[Dataset items]
---

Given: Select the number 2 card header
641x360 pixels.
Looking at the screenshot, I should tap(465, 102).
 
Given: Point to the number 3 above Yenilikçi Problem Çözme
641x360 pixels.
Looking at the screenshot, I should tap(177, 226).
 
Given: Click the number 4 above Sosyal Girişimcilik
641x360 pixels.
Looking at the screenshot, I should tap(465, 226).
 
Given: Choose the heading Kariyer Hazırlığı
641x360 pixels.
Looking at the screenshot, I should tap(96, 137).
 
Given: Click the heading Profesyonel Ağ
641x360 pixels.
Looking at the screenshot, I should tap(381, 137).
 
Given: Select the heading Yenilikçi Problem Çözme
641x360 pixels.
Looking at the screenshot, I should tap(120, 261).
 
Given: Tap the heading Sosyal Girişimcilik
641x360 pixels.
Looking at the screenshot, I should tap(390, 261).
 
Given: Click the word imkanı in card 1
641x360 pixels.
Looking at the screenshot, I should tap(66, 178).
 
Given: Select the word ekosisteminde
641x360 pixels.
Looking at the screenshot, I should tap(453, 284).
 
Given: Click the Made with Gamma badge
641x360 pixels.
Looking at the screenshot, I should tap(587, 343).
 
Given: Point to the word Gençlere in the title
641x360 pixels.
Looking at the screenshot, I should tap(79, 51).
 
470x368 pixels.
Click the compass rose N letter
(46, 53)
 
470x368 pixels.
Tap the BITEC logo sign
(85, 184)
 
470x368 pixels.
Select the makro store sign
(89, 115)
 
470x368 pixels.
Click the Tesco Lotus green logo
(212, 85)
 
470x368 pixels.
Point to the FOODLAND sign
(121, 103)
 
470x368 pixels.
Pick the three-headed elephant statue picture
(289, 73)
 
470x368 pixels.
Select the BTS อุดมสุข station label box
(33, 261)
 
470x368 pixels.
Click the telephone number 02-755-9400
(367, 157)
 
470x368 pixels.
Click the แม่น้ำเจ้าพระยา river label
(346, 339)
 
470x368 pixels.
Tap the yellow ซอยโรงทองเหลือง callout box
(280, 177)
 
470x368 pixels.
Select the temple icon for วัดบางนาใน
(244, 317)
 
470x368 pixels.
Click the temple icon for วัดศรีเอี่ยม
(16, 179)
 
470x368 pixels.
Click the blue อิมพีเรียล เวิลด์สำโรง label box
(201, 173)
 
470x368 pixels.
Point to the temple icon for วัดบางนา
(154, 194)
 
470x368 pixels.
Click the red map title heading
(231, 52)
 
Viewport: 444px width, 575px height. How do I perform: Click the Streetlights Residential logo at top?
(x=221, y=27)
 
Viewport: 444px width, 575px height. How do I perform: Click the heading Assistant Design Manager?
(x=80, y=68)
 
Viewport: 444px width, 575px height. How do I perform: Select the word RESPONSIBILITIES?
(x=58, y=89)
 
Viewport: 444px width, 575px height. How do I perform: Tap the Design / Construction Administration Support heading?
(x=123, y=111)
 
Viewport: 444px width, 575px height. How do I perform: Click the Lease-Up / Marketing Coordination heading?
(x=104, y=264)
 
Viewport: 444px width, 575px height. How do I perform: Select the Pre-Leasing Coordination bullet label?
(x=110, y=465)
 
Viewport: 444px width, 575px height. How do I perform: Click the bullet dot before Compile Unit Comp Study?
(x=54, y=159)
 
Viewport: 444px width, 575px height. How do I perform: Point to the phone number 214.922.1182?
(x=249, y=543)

---

### GIVEN TASK
Convert every line of the data above into a numbered list, leaving out the blank lines.

### CORRECT RESPONSE
1. Given: Select the number 2 card header
2. 641x360 pixels.
3. Looking at the screenshot, I should tap(465, 102).
4. Given: Point to the number 3 above Yenilikçi Problem Çözme
5. 641x360 pixels.
6. Looking at the screenshot, I should tap(177, 226).
7. Given: Click the number 4 above Sosyal Girişimcilik
8. 641x360 pixels.
9. Looking at the screenshot, I should tap(465, 226).
10. Given: Choose the heading Kariyer Hazırlığı
11. 641x360 pixels.
12. Looking at the screenshot, I should tap(96, 137).
13. Given: Click the heading Profesyonel Ağ
14. 641x360 pixels.
15. Looking at the screenshot, I should tap(381, 137).
16. Given: Select the heading Yenilikçi Problem Çözme
17. 641x360 pixels.
18. Looking at the screenshot, I should tap(120, 261).
19. Given: Tap the heading Sosyal Girişimcilik
20. 641x360 pixels.
21. Looking at the screenshot, I should tap(390, 261).
22. Given: Click the word imkanı in card 1
23. 641x360 pixels.
24. Looking at the screenshot, I should tap(66, 178).
25. Given: Select the word ekosisteminde
26. 641x360 pixels.
27. Looking at the screenshot, I should tap(453, 284).
28. Given: Click the Made with Gamma badge
29. 641x360 pixels.
30. Looking at the screenshot, I should tap(587, 343).
31. Given: Point to the word Gençlere in the title
32. 641x360 pixels.
33. Looking at the screenshot, I should tap(79, 51).
34. 470x368 pixels.
35. Click the compass rose N letter
36. (46, 53)
37. 470x368 pixels.
38. Tap the BITEC logo sign
39. (85, 184)
40. 470x368 pixels.
41. Select the makro store sign
42. (89, 115)
43. 470x368 pixels.
44. Click the Tesco Lotus green logo
45. (212, 85)
46. 470x368 pixels.
47. Point to the FOODLAND sign
48. (121, 103)
49. 470x368 pixels.
50. Pick the three-headed elephant statue picture
51. (289, 73)
52. 470x368 pixels.
53. Select the BTS อุดมสุข station label box
54. (33, 261)
55. 470x368 pixels.
56. Click the telephone number 02-755-9400
57. (367, 157)
58. 470x368 pixels.
59. Click the แม่น้ำเจ้าพระยา river label
60. (346, 339)
61. 470x368 pixels.
62. Tap the yellow ซอยโรงทองเหลือง callout box
63. (280, 177)
64. 470x368 pixels.
65. Select the temple icon for วัดบางนาใน
66. (244, 317)
67. 470x368 pixels.
68. Click the temple icon for วัดศรีเอี่ยม
69. (16, 179)
70. 470x368 pixels.
71. Click the blue อิมพีเรียล เวิลด์สำโรง label box
72. (201, 173)
73. 470x368 pixels.
74. Point to the temple icon for วัดบางนา
75. (154, 194)
76. 470x368 pixels.
77. Click the red map title heading
78. (231, 52)
79. Viewport: 444px width, 575px height. How do I perform: Click the Streetlights Residential logo at top?
80. (x=221, y=27)
81. Viewport: 444px width, 575px height. How do I perform: Click the heading Assistant Design Manager?
82. (x=80, y=68)
83. Viewport: 444px width, 575px height. How do I perform: Select the word RESPONSIBILITIES?
84. (x=58, y=89)
85. Viewport: 444px width, 575px height. How do I perform: Tap the Design / Construction Administration Support heading?
86. (x=123, y=111)
87. Viewport: 444px width, 575px height. How do I perform: Click the Lease-Up / Marketing Coordination heading?
88. (x=104, y=264)
89. Viewport: 444px width, 575px height. How do I perform: Select the Pre-Leasing Coordination bullet label?
90. (x=110, y=465)
91. Viewport: 444px width, 575px height. How do I perform: Click the bullet dot before Compile Unit Comp Study?
92. (x=54, y=159)
93. Viewport: 444px width, 575px height. How do I perform: Point to the phone number 214.922.1182?
94. (x=249, y=543)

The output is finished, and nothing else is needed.